Yıla her yıl olduğu gibi büyük umutlarla girdi insanlık. Daha iki ay geçti, ama beklenen iyi haberler pek gelmedi. 300 gün kaldı. Yeni yıl geliyor.
Arjantin’de enflasyon hala yükselmeye devam ediyor. Bütçede kesiklerle Milei bütçeyi artıya geçirdi haberleri gelirken, meydanlarda kendisine tepkiler yükseliyor. ABD’de enflasyon dünyada hala yüksek seyrediyor. Fed buna rağmen geçen sene temmuzdan beri faiz arttırmıyor. Arttırmama nedeni aslında çok basit. Hızla faiz arttırınca altı banka batırdılar, hala bazı banka hisselerinde zaman zaman oynaklık oluyor. Malum bir de bu sene seçim var, istihdam verisi yüksekken resesyona girmek pek arzu edilmez. Buna rağmen bazı şirketlerde işten çıkarmalar oldu. Muhteşem yedili hissenin liderliğinde borsası yükselmeye devam ediyor. Bitcoin de rekorunu tazelemeye gidiyor. Ama durun bir saniye. Fed bilanço daraltıyor. M2 para arzı azalıyor. Zaten AB borsaları ile ABD borsaları endeksleri arasındaki makas da açılıyor. Kredi kartı hacmi rekor kırmaya devam ediyor. Tek rekor kıran kalem de değil. ABD bütçesinde faiz ödemelerinin payı kredi kartı hacmi ile kafa kafaya galopuna devam ediyor. Faiz ödemesi 1,1 trilyon dolara ulaştı. Türkiye ekonomik büyüklüğü kadar faiz ödemesi ve bir o kadar kredi kartı borcu denince rakamların anlaşılması belki daha kolay olur. Bu işin sonu peki nereye varacak? El açmaz mecbur kredi kartı faizlerinde inişe. Enflasyon düştü mü peki? 700 milyar banka tahvil portföy zararı, Fed’in bizzat Eylül 2023 verisi ile 1,3 trilyon tahvil zararı mı, enflasyon mu? Kırk satır mı, kırk katır mı gibi size nur topu gibi bir soru. Zaten İsviçre Merkez Bankası yine zarar açıkladı. Gerçi bizde merkez bankaları zarar etmez diyen pop iktisat söylemlerine göre ortada bir sorun da yok. Fakat işin ilginci kendi parası ile borçlanan hazinelerde sorun yok diyen aynı ana akım pop iktisat yorumlar nedense bizde bütçe açığına veya kur korumalı mevduatın maliyetine tam tersi olarak sorun diyorlar. Her yıl dünyanın yaşadığı tezatlar arasında ekonomi için küçük ancak insanlık adına büyük etkileri olan bu olayların yarattığı esas fatura ise maalesef savaşlar devam ediyor.

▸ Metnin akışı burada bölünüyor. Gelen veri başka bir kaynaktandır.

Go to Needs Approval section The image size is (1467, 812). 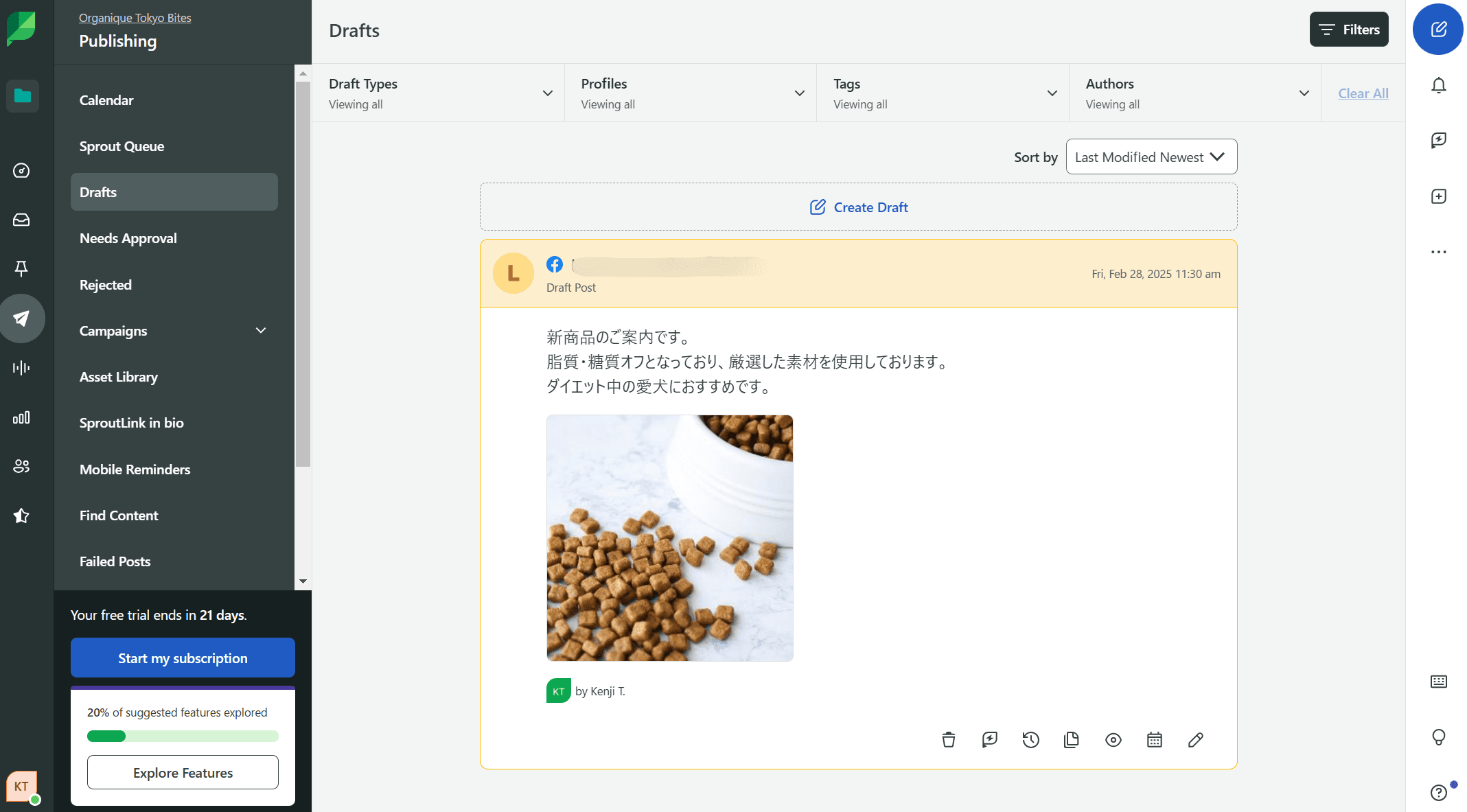pos(128,238)
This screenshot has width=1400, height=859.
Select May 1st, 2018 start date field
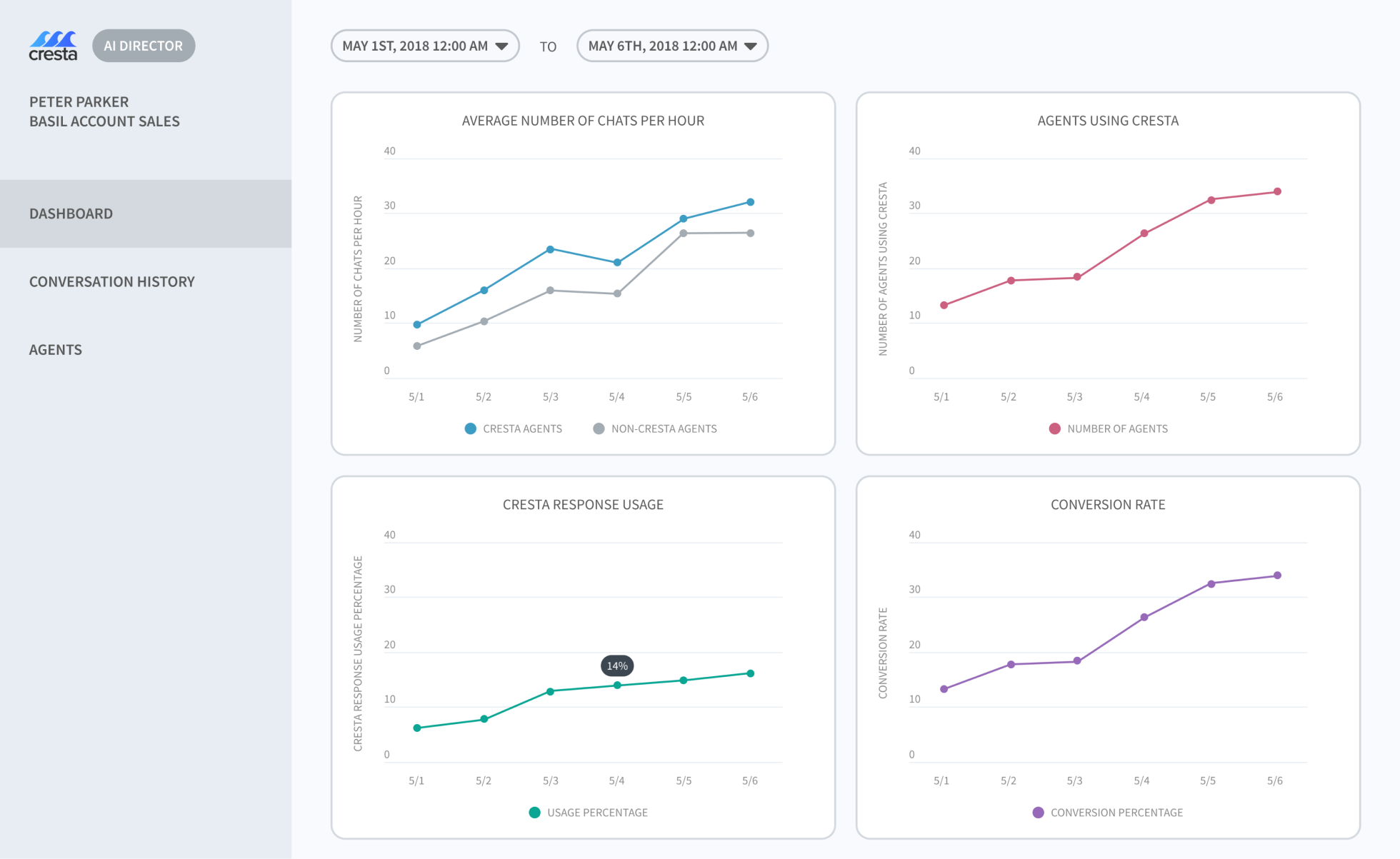point(414,46)
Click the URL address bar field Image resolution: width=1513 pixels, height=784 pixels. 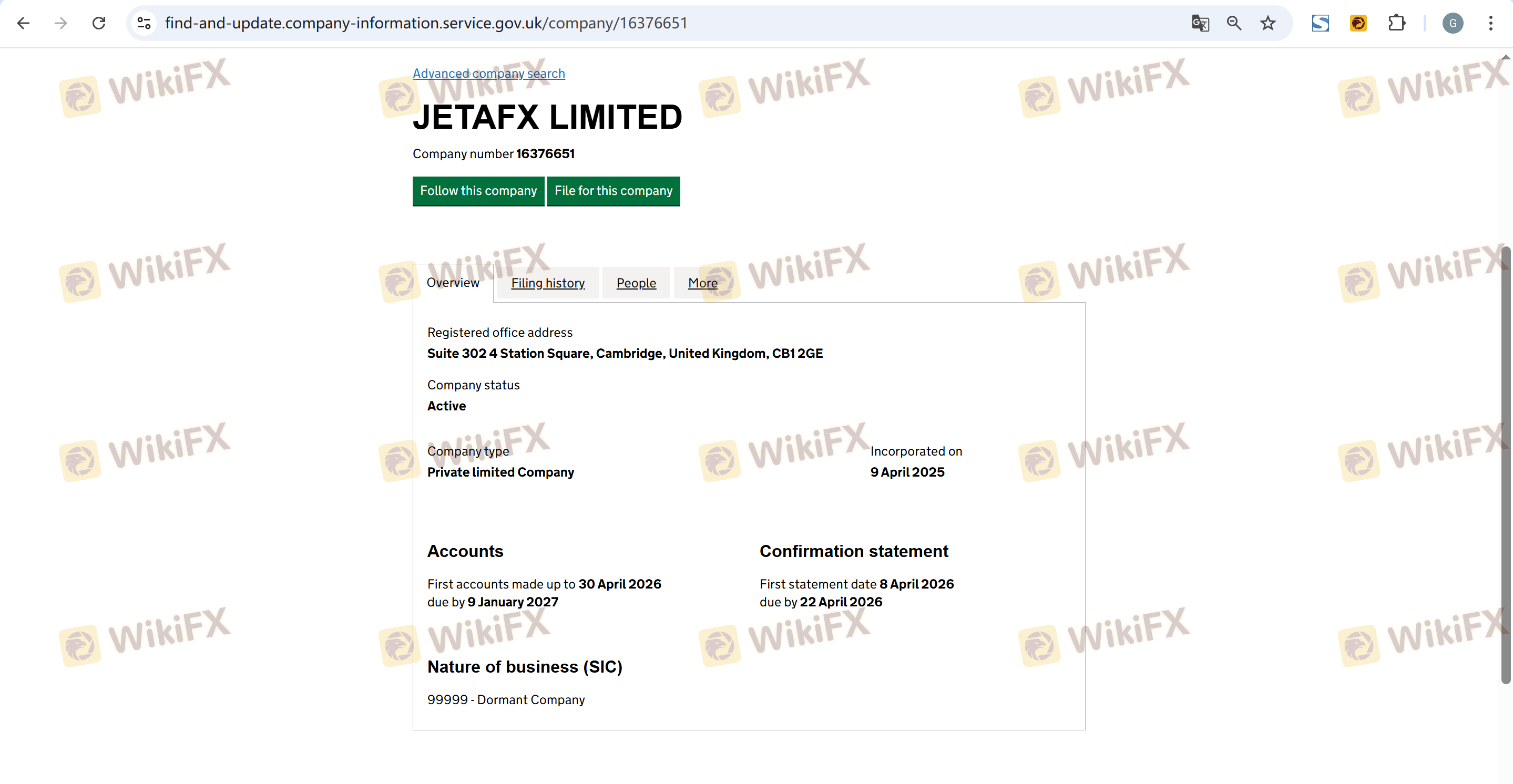(646, 23)
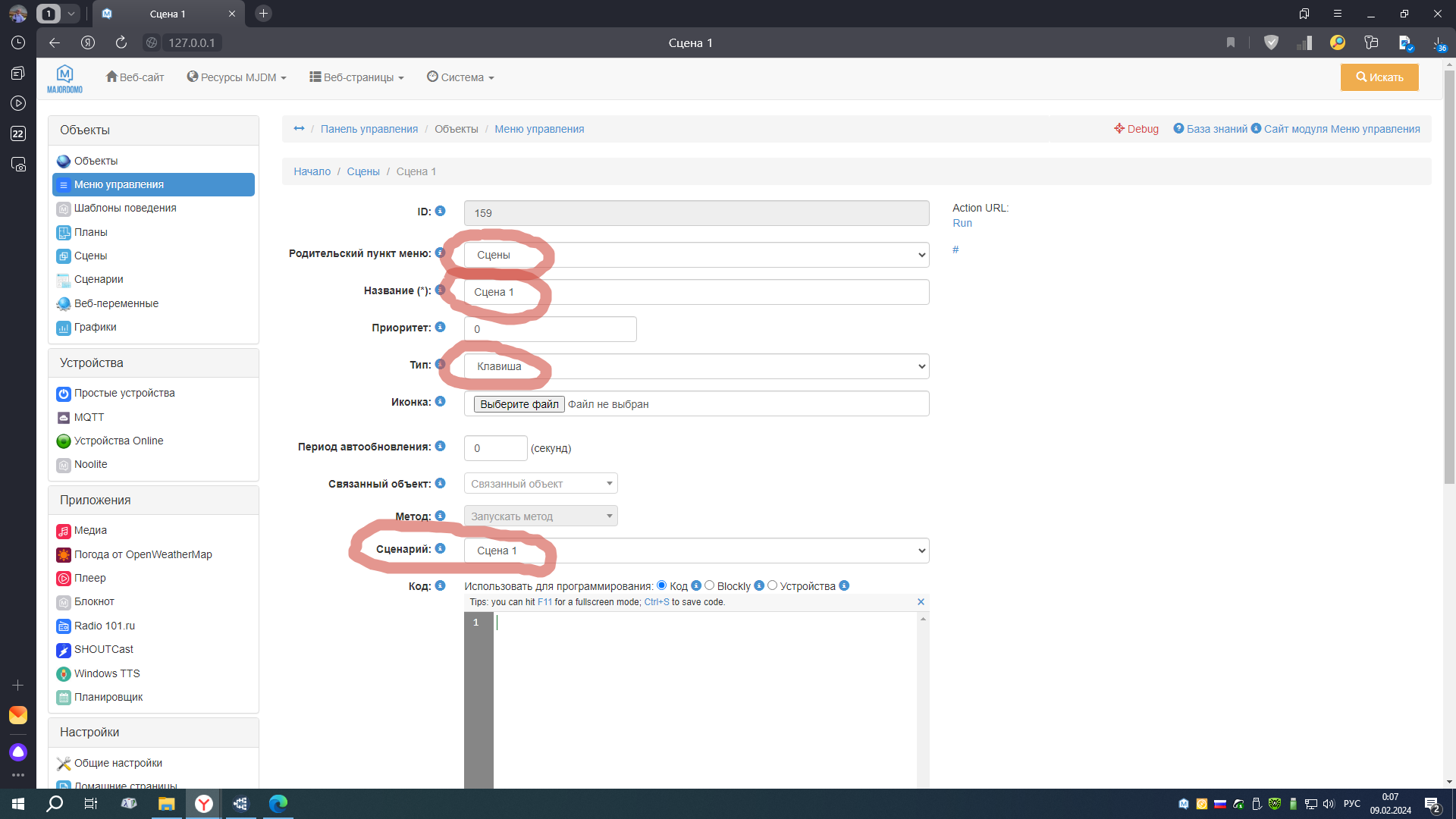Click info icon next to ID label
1456x819 pixels.
pyautogui.click(x=440, y=212)
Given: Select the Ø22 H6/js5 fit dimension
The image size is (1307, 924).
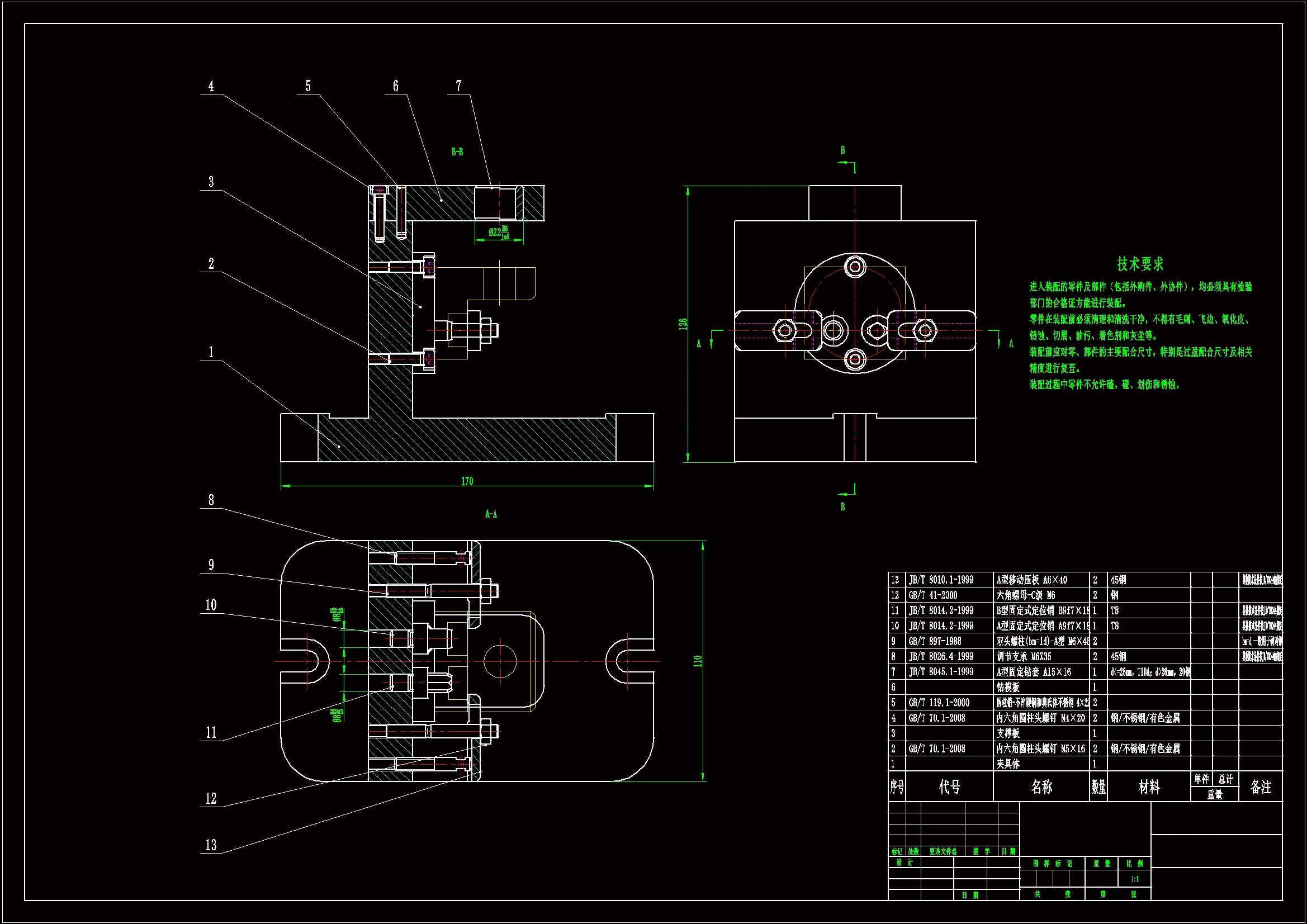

Bizde büyüme %4,5 geldi. Beklenenin az üzerinde ama tarım daralıyor. Büyümenin mali hizmetler ve tüketim ağırlıklı olması da stoklardan kaynaklı görülüyor. Stokların yerine konulması lazım ama dış ticaret açığındaki düşüşte ithalatın içerisinde kompozisyona henüz yansımış değil. İthalattaki düşüş ise altın ithalatının azalması, enerji fiyatlarının küreseldeki durgunluk nedeni ile yatay seyretmesinden daha çok. Daha çok AB’de olan 15 ülke şu anda resesyonda. Almanya, Çin, Kanada gibi ülkeler sınırda. İhracatımızın yatay seyretmesinin bir nedeni belki de. Süveyş Kanalındaki sorunlar navlun fiyatlarını uçurdu. Bu yüzden çoğu sipariş bekletiliyor. İhracatçı da kurun seviyesinden yine memnun değil. Kur artışı, faiz artışına rağmen dış ticarette durum buyken, buna rağmen enflasyon beklenenden yüksek geldi. Hedeflerin tutması şimdiden riskte. Yabancı yatırım bankaların politika faiz artışı ordinoları raporlarında yer almaya başladı. Ancak faizin seviyesinden esnaf, sanayici, vatandaş muzdarip. Fed haziran gibi faiz indirimlerine başlarsa dünya biraz nefes almaya başlayacak. Yabancı yatırımlar önümüzdeki aylarda hareketlenirse, yazın gıda enflasyonu ve turizm beklenenden iyi giderse, son çeyrekte biz de faiz indirimlerini konuşmaya başlayabiliriz. Görüldüğü gibi ana akım pop iktisat iddiası politika faizi içseldir söylemine pek uyan bir özet değil tüm bunlar.